Car Kurosawa réalise ici un film en dilettante, un de ceux dont on ne saurait jamais dire si c'est bien ou pas bien.


Autant prévenir ; cette critique va accumuler les paradoxes.


La mise en scène est à la fois sublime et morte.
Dans un jeu de décors très fort (le bâtiment délabré chez le monsieur qui colle des fleurs en papier sur les murs), avec des éclairages sublimes (par exemple la disparition métaphorique d'un fantôme qui empli le personnage d'un nuage interne noir beau et inquiétant, ou encore lorsque les élèves de la classe allument les lumières unes à unes) et des plans très larges et beaux. Néanmoins, si elle est belle (elle a été récompensé à Cannes dans la catégorie Un Certain Regard), elle est tout autant morte. Car lente, inhabitée, impersonnelle, lointaine et froide. La faute peut-être à une image très laide (on semble voir un téléfilm aux couleurs très fades).


Le scénario est à la fois sublime et mort.


Car lorsque le Monde dit "Les fantômes de Kurosawa ne font pas peur, ils font l'amour", ils entendent que toute idée fantastique est rompue. La "résurrection" dont je n'ai pas encore saisi le sens concret de ces personnages semble d'une banalité totale et ne choque personne.
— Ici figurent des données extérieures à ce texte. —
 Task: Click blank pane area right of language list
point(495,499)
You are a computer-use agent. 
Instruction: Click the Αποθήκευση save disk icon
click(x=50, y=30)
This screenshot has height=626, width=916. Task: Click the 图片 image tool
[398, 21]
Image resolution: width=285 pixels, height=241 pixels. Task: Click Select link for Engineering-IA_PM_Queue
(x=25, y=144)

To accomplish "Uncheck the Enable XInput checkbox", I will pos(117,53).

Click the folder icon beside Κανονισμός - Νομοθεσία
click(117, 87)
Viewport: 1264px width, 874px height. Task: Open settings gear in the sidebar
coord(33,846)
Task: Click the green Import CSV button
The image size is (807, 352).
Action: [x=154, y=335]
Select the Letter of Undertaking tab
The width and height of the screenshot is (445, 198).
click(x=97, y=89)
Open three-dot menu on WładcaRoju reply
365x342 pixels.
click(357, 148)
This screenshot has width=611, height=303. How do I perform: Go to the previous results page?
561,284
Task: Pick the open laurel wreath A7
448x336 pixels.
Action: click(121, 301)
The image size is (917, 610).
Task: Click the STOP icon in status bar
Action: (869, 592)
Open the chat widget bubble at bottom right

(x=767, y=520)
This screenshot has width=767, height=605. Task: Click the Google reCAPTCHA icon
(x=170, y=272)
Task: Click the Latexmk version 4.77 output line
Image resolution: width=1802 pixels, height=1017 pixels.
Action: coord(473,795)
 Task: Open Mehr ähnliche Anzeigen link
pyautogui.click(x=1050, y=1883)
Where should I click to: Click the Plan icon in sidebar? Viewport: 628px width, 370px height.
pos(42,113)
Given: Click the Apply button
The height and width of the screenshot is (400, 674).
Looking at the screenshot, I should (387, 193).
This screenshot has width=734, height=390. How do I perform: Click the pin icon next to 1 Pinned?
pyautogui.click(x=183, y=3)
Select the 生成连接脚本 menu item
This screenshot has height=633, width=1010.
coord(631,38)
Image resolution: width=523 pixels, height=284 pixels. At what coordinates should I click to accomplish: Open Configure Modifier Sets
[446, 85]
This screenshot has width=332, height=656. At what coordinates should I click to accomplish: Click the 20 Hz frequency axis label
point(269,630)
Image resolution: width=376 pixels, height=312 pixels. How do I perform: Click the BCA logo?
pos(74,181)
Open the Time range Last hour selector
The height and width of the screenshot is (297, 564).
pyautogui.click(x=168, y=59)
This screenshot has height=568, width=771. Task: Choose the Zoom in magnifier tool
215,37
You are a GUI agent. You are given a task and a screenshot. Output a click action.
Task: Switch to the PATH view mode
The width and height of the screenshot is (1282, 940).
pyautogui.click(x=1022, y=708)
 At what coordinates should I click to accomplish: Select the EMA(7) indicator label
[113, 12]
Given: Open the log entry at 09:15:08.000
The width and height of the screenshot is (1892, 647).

Soit.
De ce postulat Kurosawa tire la jolie histoire d'un couple dont le mari récemment ressuscité va emmener sa femme dans une sorte de voyage anecdotique où se confrontent, avec un grande simplicité et beauté que l'on connaît aux Japonais, des personnage atypiques, des destins de vie émouvant et gratuits.
Mais l'intrigue peine vraiment à progresser et le film perd de sa force, la faute à des longueurs trop présentes et à une mise en scène un quelque peu figé.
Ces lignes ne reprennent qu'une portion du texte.